» Provided passage
During handling of the above exception, another exception occurred:

Traceback (most recent call last):
File "/usr/lib/python3.8/logging/__init__.py", line 1085, in emit
msg = self.format(record)
File "/usr/lib/python3.8/logging/__init__.py", line 929, in format
return fmt.format(record)
File "/usr/lib/python3.8/logging/__init__.py", line 671, in format
s = self.formatMessage(record)
File "/usr/lib/python3.8/logging/__init__.py", line 640, in formatMessage
return self._style.format(record)
File "/usr/lib/python3.8/logging/__init__.py", line 442, in format
raise ValueError('Formatting field not found in record: %s' % e)
ValueError: Formatting field not found in record: 'extra_param'
...

To avoid such crash you can use LogRecordIgnoreMissing that will replace missing extra attributes by an empty string in the message.
import logging
from logging_utilities.log_record import LogRecordIgnoreMissing

logging.setLogRecordFactory(LogRecordIgnoreMissing)

logging.basicConfig(format="%(message)s - %(extra_param)s", level=logging.INFO, force=True)

logger = logging.getLogger('my-logger')

logger.info('My message', extra={'extra_param': 20})
My message - 20

logger.info('My second message')
My second message -

You can also change the default value by using the helper set_log_record_ignore_missing_factory()
import logging
from logging_utilities.log_record import set_log_record_ignore_missing_factory

set_log_record_ignore_missing_factory('my-default')

logging.basicConfig(format="%(message)s - %(extra_param)s", level=logging.INFO, force=True)

logger = logging.getLogger('my-logger')

logger.info('My message', extra={'extra_param': 20})
My message - 20

logger.info('My second message')
My second message - my-default

:warning: NOTE that setting the log record factory is a global action that affects every logger and formatter
Logging Context
With set_logging_context() you can add a thread based context to every log record. This can be quite usefull if
you want to globally set a context to every log record, for example a Request context in a Pyramid/Django application.
Logging Context example with Pyramid
In a Pyramid application it is quite usefull to
add to every log record the Request context. This can be done as follow:
# module my_app.logging_tweens
from logging_utilities.context import set_logging_context


def logging_context_tween(handler, registry):

def _logging_context_tween(request):
set_logging_context({
"request": {
"method": request.method,
"path": request.path,
"headers": dict(request.headers)

» Prompt
Can you repeat the part of the logging documentation above that opens with "You can also" and closes with "set_log_record_ignore_missing_factory('my-default')", switching "my-default" to "unset"?

» Provided material
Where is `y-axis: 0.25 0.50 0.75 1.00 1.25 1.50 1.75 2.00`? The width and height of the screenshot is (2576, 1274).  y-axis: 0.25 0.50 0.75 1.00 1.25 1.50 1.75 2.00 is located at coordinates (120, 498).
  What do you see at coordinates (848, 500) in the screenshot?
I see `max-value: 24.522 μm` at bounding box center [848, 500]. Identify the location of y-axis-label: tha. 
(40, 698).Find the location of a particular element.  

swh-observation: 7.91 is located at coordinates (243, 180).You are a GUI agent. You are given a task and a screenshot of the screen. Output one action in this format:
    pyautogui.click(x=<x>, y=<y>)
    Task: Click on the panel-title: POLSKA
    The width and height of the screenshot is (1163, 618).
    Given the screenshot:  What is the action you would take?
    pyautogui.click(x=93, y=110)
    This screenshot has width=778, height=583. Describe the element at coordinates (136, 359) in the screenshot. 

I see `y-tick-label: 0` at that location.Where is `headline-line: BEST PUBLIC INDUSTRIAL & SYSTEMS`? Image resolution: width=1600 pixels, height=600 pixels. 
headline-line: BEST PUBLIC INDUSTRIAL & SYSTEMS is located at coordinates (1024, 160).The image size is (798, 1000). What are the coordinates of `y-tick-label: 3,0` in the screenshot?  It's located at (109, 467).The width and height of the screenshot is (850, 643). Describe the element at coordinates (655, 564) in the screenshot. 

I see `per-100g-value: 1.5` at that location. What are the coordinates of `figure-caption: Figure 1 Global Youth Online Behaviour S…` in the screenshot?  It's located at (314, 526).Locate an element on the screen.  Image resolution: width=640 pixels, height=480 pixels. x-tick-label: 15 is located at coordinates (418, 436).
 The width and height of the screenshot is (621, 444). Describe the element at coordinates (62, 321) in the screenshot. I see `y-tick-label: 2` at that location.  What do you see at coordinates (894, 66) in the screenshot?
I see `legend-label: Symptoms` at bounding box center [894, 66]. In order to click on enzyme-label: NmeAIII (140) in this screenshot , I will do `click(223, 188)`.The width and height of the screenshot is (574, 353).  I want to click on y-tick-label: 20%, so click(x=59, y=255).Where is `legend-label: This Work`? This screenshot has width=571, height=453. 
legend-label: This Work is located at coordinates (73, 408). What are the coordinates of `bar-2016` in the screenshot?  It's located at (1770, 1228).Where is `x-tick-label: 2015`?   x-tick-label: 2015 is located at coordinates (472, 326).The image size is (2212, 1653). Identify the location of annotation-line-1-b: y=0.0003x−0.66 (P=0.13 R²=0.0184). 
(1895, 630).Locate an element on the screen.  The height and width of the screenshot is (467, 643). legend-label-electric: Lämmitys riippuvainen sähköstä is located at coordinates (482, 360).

» Result for this exercise
You can also change the default value by using the helper set_log_record_ignore_missing_factory()
import logging
from logging_utilities.log_record import set_log_record_ignore_missing_factory

set_log_record_ignore_missing_factory('unset')